Weakly proper moduli stacks of curves

TL;DR

This paper introduces the concept of weakly proper algebraic stacks to characterize certain non-separated moduli problems and demonstrates their weak properness for stacks of curves with various singularities, aiding the log minimal model program.

Contribution

It defines weakly proper stacks and develops techniques to prove their properness without GIT semistability analysis, applied to moduli of curves with singularities.

Findings

Defined weakly proper algebraic stacks.

Proved weak properness of stacks with nodes, cusps, tacnodes, and ramphoid cusps.

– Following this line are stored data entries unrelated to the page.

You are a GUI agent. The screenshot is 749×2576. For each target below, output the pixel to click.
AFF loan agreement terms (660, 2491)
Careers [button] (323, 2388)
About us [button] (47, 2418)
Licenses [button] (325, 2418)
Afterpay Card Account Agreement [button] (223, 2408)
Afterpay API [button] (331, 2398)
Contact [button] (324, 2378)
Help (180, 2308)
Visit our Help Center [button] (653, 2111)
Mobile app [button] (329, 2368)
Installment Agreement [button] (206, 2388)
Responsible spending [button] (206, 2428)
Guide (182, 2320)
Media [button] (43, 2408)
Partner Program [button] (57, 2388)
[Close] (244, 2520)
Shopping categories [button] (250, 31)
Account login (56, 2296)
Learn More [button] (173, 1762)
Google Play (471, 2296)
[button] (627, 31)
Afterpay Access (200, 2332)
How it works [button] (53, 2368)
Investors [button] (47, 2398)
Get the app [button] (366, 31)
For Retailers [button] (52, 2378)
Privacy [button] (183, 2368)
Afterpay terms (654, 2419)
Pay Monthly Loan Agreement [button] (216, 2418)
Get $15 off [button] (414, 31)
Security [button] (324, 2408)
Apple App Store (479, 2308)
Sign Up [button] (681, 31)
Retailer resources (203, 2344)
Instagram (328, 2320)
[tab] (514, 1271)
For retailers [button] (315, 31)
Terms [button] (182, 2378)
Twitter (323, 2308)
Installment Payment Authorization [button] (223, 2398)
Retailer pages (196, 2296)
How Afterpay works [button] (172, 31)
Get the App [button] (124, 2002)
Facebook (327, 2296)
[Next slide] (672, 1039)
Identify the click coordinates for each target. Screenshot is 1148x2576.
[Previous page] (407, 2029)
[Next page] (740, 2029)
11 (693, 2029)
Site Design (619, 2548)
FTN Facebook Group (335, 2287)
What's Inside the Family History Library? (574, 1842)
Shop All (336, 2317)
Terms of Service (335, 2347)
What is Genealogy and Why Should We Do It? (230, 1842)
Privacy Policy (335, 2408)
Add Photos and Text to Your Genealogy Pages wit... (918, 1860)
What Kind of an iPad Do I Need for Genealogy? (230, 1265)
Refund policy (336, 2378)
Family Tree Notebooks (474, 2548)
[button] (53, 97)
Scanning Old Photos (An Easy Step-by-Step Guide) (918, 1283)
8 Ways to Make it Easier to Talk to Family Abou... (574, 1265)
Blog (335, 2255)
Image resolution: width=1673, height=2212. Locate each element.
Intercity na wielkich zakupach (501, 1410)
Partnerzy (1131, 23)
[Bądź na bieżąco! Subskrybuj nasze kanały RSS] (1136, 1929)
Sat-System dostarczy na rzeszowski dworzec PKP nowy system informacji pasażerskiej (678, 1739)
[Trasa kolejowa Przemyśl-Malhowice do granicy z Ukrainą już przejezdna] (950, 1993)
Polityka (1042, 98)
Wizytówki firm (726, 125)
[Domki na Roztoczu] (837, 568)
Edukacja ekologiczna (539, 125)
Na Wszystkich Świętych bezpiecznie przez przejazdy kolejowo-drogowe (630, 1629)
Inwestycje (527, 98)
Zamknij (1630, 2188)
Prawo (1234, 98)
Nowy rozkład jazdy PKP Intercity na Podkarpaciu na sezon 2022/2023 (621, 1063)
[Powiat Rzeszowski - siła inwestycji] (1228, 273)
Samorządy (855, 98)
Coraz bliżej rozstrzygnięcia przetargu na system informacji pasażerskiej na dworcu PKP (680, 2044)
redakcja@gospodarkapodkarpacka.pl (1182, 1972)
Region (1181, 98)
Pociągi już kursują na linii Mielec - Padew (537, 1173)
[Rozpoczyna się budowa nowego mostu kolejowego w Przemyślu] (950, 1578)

Established groundwork for constructing projective moduli spaces as log canonical models.

Abstract

This is the first in a projected series of three papers in which we construct the second flip in the log minimal model program for $\bar{M}_g$. We introduce the notion of a weakly proper algebraic stack, which may be considered as an abstract characterization of those mildly non-separated moduli problems encountered in the context of Geometric Invariant Theory (GIT), and develop techniques for proving that a stack is weakly proper without the usual semistability analysis of GIT. We define a sequence of moduli stacks of curves involving nodes, cusps, tacnodes, and ramphoid cusps, and use the aforementioned techniques to show that these stacks are weakly proper. This will be the key ingredient in forthcoming work, in which we will prove that these moduli stacks have projective good moduli spaces which are log canonical models for $\bar{M}_g$.